Task to complete:
Going line by line through the data below, report how many lines include the word "computer", with nothing added.

Start of Supplied records

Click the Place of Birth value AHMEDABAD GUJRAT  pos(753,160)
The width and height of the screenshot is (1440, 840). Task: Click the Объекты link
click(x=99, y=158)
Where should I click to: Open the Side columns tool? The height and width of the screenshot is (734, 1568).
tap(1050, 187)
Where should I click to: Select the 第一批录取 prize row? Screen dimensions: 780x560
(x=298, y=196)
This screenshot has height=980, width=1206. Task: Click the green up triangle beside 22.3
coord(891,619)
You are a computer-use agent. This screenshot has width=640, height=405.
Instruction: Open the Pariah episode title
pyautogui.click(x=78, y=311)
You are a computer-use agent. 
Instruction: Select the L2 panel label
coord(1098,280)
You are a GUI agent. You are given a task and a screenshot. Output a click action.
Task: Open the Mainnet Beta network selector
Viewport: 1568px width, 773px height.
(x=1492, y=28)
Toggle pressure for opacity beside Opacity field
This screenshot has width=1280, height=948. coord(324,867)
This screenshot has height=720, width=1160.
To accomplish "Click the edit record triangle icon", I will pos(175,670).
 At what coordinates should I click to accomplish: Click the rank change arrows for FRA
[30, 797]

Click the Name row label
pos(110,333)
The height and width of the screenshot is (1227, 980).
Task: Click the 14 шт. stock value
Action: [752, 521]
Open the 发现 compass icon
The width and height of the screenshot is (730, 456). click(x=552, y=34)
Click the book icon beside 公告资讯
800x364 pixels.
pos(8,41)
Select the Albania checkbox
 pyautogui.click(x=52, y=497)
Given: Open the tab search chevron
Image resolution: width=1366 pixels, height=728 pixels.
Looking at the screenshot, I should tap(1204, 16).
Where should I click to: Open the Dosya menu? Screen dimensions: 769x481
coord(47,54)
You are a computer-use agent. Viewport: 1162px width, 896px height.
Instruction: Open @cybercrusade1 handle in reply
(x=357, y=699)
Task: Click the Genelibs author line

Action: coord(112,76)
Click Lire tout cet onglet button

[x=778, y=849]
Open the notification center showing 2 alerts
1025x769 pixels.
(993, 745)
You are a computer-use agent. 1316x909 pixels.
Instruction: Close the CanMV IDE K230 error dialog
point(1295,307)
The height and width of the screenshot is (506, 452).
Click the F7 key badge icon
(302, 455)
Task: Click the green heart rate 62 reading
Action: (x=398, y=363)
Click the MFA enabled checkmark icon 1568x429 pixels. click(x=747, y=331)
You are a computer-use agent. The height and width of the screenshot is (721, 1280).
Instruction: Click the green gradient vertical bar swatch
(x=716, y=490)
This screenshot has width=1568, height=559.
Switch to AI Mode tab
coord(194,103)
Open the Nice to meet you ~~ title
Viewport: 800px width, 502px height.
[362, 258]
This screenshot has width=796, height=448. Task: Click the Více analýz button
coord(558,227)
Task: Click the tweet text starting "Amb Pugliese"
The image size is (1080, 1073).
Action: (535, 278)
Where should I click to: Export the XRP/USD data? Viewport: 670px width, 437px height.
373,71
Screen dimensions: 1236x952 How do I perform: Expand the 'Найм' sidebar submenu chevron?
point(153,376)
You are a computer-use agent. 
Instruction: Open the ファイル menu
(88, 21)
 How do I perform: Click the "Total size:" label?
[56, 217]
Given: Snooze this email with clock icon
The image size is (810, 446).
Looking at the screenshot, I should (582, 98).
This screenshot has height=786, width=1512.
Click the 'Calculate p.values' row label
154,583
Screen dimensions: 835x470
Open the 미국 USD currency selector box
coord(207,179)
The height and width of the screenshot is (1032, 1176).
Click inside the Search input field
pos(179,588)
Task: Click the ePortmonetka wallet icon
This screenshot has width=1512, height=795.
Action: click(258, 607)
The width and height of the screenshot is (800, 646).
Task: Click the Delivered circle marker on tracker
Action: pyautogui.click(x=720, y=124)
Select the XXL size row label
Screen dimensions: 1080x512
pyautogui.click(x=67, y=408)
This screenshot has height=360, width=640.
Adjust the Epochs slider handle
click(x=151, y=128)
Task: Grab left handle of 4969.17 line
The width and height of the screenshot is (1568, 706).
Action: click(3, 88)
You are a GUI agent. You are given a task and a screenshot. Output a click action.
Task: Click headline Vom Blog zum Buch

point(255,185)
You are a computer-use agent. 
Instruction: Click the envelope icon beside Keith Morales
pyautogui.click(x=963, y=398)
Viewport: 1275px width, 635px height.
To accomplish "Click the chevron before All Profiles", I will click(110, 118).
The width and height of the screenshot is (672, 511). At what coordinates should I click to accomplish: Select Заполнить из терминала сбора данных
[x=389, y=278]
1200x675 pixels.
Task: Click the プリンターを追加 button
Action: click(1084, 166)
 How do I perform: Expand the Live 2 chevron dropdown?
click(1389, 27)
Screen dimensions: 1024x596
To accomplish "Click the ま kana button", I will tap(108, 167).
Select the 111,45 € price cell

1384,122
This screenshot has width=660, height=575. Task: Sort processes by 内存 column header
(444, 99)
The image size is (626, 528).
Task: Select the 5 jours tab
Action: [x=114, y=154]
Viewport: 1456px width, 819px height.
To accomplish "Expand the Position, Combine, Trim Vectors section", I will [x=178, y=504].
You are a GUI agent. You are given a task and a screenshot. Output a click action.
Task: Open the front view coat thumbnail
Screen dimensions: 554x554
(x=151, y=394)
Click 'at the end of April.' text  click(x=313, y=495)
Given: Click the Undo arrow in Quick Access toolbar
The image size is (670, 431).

End of Supplied records

Final answer:
7